• What is required:
Once you find the line containing "Viewport: 1280px width, 601px" in the data below, copy it and each following line exactly, up to and including the line containing "1200x502 pixels. At", and nothing else.
=== Source data ===
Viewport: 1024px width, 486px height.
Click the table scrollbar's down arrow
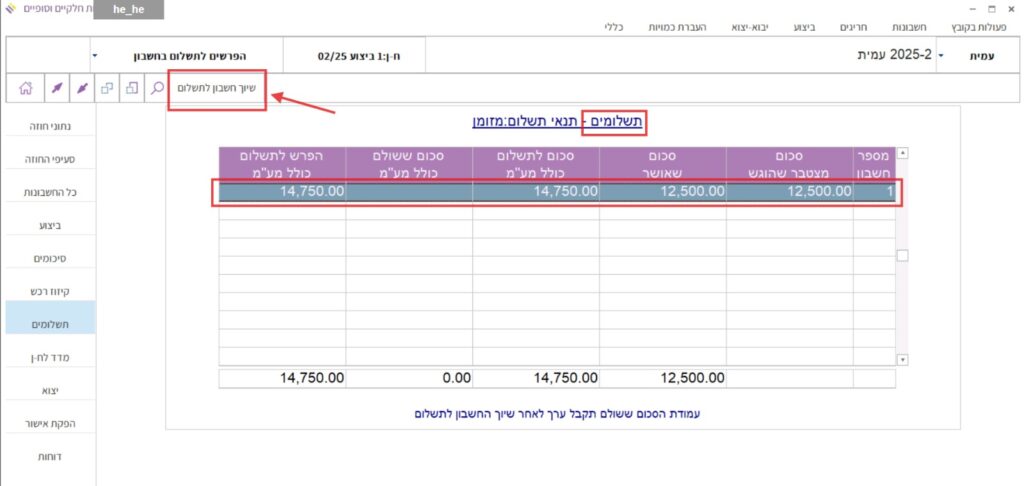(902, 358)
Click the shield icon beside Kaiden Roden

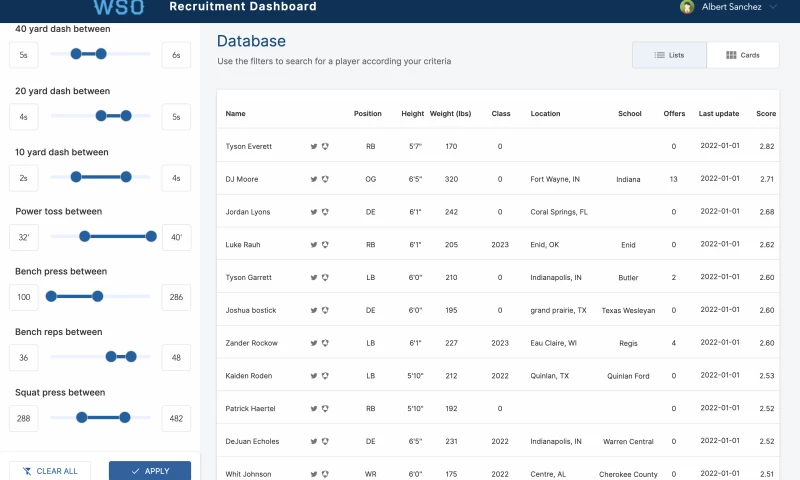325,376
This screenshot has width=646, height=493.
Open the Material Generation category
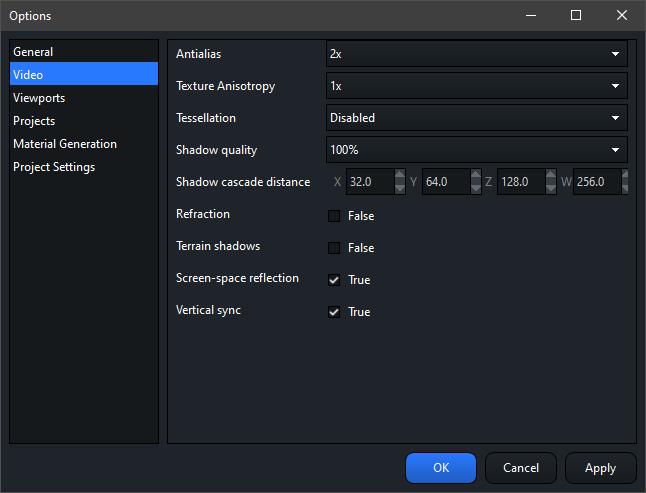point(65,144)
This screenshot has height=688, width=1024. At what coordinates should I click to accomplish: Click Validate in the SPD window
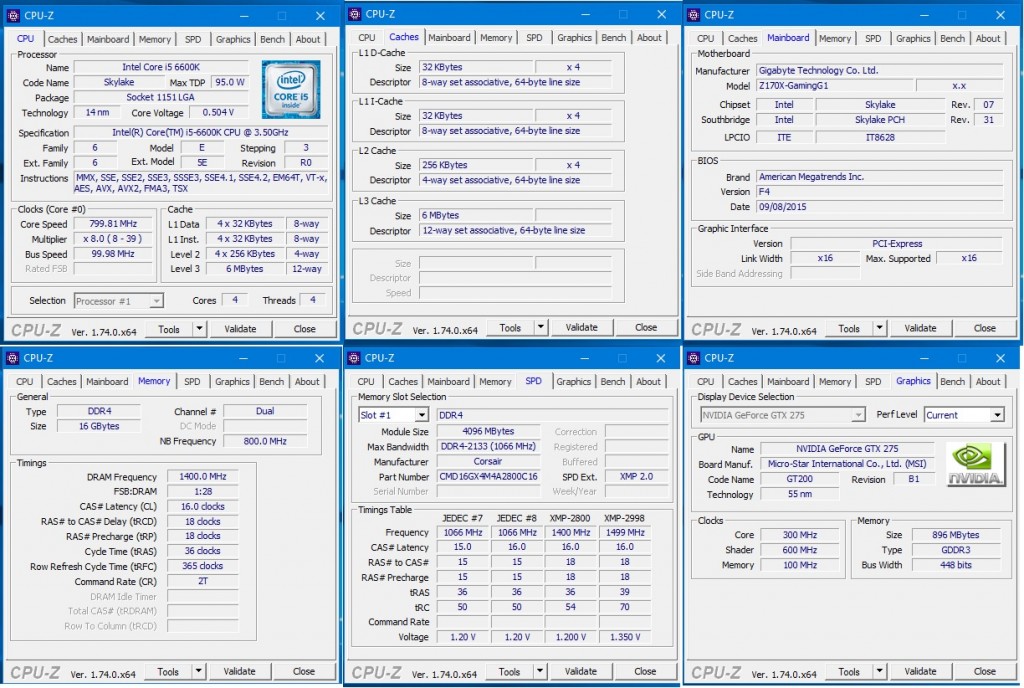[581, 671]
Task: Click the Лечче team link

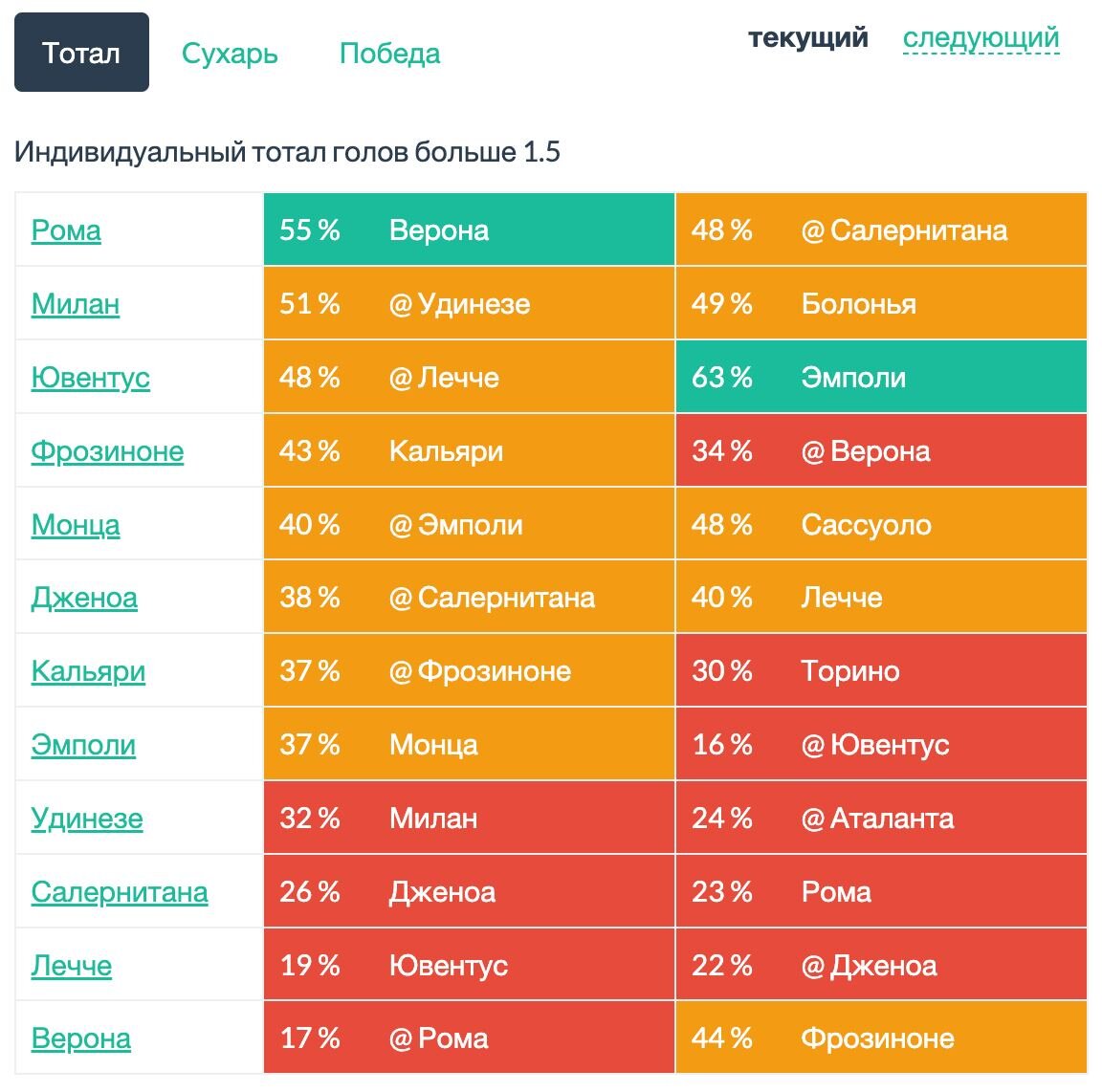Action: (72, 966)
===
=== Source data ===
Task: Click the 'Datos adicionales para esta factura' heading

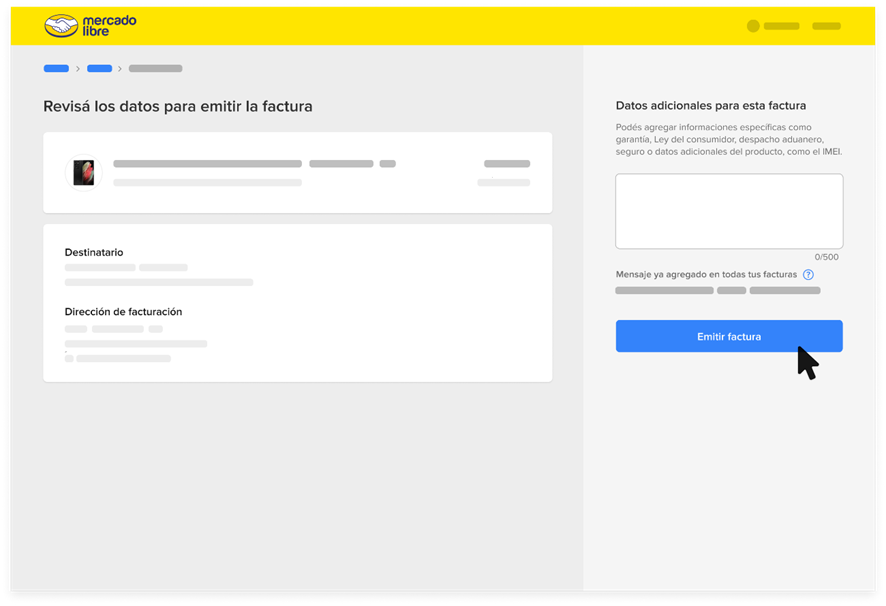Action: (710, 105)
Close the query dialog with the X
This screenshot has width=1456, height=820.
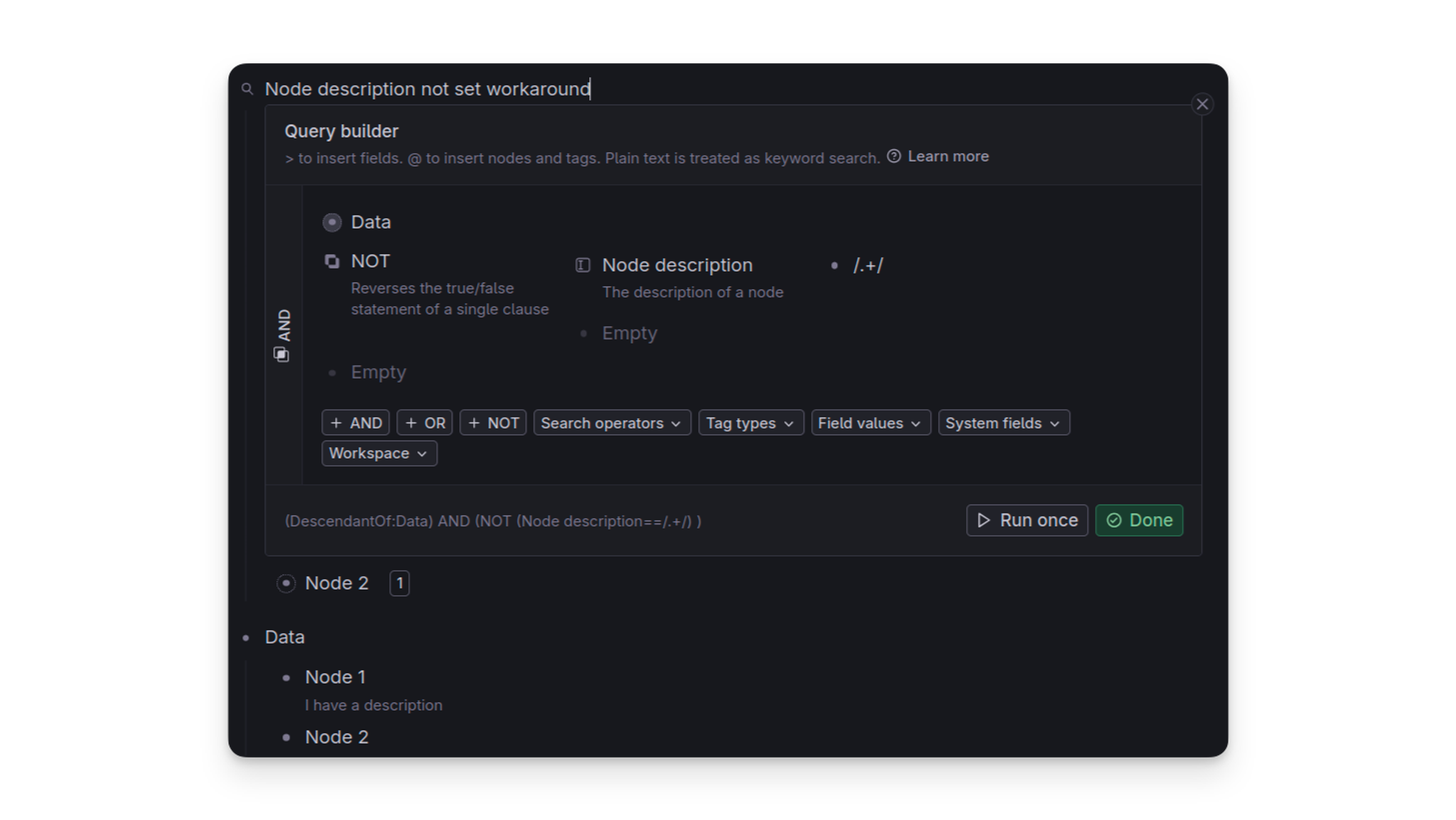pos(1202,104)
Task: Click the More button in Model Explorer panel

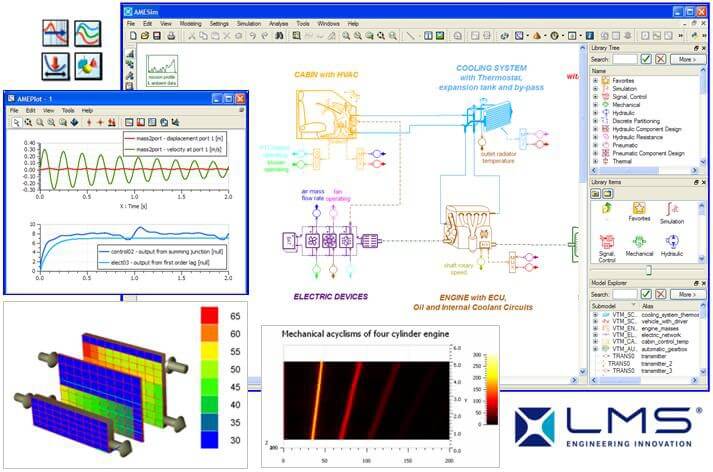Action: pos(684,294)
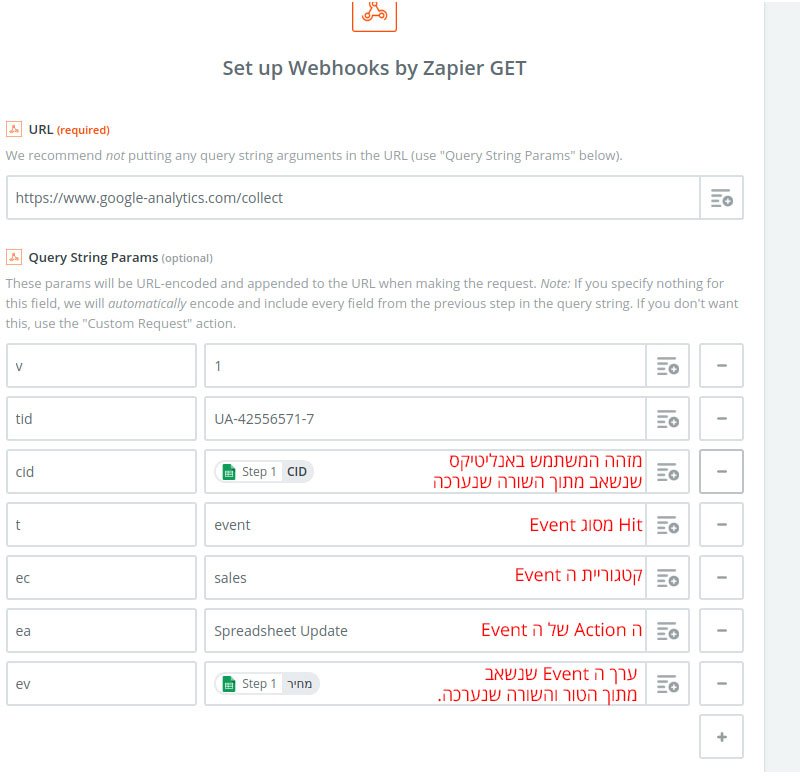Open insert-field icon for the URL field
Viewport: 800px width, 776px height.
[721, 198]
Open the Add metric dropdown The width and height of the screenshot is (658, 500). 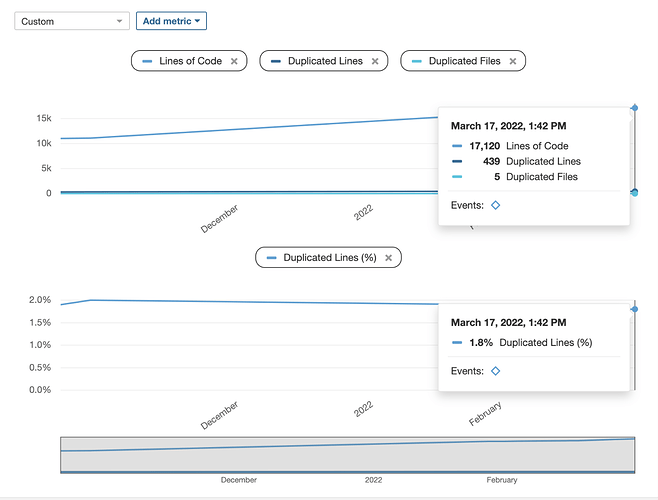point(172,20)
===
=== Source data ===
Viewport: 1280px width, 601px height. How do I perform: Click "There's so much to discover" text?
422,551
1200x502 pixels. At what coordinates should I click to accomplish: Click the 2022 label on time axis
===
• Problem solution:
Viewport: 1280px width, 601px height. How do I perform: Click "There's so much to discover" text?
422,551
1200x502 pixels. At what coordinates should I click to accomplish: Click the 2022 label on time axis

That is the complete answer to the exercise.